# How do I keep trainer from ruining my tires?



## velorider (Feb 4, 2007)

I have a Tacx Flow trainer so it's not a cheap one. I set the contact of tire to roller so it's the lightest possible where I'm spinning in the big ring and little cog and still when I'm done there are bits of rubber everywhere and now I wouldn't want to use that tire on the road. Is there a way to set up the trainer so it doesn't chew through my tires like nobody's business on every session?


----------



## JCavilia (Sep 12, 2005)

velorider said:


> I have a Tacx Flow trainer so it's not a cheap one. I set the contact of tire to roller so it's the lightest possible where I'm spinning in the big ring and little cog and still when I'm done there are bits of rubber everywhere and now I wouldn't want to use that tire on the road. Is there a way to set up the trainer so it doesn't chew through my tires like nobody's business on every session?


"so it's the lightest possible"

There's your problem. The tire is slipping against the roller because the contact is too light, and that's rubbing and wearing the tire. There should be some significant compression of the tire. It should not slip, even under the highest torque you can deliver.

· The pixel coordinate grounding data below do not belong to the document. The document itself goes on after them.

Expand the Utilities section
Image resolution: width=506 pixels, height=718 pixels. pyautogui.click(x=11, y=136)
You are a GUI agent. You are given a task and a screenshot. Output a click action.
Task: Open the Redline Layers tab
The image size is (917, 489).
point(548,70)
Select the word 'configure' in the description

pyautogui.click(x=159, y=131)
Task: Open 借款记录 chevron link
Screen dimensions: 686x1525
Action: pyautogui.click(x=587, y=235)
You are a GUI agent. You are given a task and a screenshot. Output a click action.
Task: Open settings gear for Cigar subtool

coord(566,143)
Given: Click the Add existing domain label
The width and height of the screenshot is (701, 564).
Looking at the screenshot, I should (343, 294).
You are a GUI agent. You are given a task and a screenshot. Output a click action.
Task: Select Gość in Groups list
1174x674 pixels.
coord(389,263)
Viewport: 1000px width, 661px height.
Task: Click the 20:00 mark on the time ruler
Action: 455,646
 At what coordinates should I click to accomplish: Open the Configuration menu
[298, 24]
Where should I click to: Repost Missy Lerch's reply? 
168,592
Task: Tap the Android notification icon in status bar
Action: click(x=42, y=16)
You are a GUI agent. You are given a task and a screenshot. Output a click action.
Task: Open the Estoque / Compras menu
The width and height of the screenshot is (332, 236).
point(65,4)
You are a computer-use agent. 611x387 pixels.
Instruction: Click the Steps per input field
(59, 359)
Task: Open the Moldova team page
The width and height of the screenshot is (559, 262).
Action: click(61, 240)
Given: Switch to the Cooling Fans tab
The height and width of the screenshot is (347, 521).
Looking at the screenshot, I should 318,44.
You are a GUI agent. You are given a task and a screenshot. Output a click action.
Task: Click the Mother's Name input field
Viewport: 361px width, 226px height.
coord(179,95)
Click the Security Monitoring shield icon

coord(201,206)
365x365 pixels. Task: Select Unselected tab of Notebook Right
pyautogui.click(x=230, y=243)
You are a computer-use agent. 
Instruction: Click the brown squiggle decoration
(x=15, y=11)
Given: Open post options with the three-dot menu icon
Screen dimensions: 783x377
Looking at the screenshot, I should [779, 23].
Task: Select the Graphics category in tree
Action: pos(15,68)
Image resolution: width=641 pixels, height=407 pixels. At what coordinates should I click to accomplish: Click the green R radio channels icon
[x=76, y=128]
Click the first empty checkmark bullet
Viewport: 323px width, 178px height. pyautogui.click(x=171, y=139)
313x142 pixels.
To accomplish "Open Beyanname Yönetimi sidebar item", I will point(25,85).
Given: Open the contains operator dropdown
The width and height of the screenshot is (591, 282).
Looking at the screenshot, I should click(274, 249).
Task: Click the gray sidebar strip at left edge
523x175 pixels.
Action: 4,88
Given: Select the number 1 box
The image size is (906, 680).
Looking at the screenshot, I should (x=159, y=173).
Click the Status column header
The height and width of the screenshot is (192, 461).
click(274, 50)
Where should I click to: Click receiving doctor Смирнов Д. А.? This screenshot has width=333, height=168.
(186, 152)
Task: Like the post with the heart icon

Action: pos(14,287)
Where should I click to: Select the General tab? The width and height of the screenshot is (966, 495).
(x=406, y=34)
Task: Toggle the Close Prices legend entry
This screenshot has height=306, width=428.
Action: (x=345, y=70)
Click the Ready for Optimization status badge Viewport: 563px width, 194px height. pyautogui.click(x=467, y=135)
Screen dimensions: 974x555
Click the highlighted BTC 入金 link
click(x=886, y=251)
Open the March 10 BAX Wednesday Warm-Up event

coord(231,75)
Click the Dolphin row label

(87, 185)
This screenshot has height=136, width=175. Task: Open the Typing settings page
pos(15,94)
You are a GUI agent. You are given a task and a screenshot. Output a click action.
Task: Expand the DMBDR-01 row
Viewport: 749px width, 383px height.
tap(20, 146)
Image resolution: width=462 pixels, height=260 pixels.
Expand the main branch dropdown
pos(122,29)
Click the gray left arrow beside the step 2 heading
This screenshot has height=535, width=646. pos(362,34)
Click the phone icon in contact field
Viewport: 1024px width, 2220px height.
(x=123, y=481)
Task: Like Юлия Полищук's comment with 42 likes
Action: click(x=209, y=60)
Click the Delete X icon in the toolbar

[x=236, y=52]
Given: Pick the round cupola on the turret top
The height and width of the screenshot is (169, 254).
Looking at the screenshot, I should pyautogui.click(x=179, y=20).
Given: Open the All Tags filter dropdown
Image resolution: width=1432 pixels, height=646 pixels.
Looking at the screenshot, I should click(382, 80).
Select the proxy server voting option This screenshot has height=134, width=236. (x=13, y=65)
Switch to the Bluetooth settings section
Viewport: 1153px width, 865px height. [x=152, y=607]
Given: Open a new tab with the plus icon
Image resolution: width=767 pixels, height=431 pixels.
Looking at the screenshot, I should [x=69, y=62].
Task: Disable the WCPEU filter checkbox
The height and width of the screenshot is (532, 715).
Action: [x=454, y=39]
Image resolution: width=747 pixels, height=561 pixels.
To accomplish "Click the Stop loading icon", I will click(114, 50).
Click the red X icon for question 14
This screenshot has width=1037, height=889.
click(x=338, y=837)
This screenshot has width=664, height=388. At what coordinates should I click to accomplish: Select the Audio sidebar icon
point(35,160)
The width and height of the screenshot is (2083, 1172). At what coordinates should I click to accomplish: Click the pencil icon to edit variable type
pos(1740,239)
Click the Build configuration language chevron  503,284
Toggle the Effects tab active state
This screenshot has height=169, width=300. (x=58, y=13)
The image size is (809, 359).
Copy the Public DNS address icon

That said, trainers often wear tires faster than riding on the road, and many riders use a different (heavy, cheap) tire for the trainer. If you don't have a spare wheel, switching back and forth can be a nuisance, of course.


----------



## froze (Sep 15, 2002)

agreed, your tire is slipping.

I don't buy special trainer tires to use, I just use old road tires that are too thin for the road anymore, but make sure if you do this you clean the tread really well and remove any embedded objects in the tire. Also per your instructions that came with the trainer, do no use knobby tires, only smooth tires should be used...a smooth tire with a file tread design is ok, or a tire with small fine cut design works too, just avoid any knobby profile.


----------



## Pablo (Jul 7, 2004)

Trainers destroy tires. You can either use a special trainer tire, or just use old tires you don't want to use on the road anymore.


----------



## QQUIKM3 (Apr 20, 2008)

*Perhaps. .*

Buy some rollers.


----------



## Tri Slow Poke (Jul 22, 2006)

T0mi said:


> or just ..... ride outside.


Wow. Was that REALLY necessary??? 

To the OP: I ended up buying a cheap rear wheel from Ebay, mounted a Conti yellow trainer tire, and switched wheels between riding indoors.


----------



## froze (Sep 15, 2002)

I haven't had any issues of tires being destroyed by my trainer. In fact I was using a MTB on the trainer for the first 6 years I had it, and it was the same tire used on the trainer all of those 6 years plus being used on the trails and streets! (a wide semi smooth with no knobs, a Kenda Kwest tire). I now use an old Specialized Armadillo All Condition tire on my road bike with the trainer and no unusual wear either. I also don't get rubber debris anywhere either. It's all whether or not the trainer is set up per the instructions, and if the roller on the trainer is worn and has any grooves in the roller that could eat the tires. But after 8 years of owning my Fluid 2 the roller looks great. Maybe if you use a tire with some sort of pattern on the tread that contacts the roller you may have issues, but I've only used smooth road tires, the MTB Kenda Qwest tire has a design but I think the rubber on that tire is so hard that it just doesn't wear like that.


----------



## spade2you (May 12, 2009)

Agree with tightening the contact. I've used Conti GP4ks and Gator Skins without the tires being destroyed at a horrible rate. I generally prefer to use last season's tires, which are conveniently on the bike at the end of the season. Probably get new Gator Skins at the start of outdoor riding next spring. 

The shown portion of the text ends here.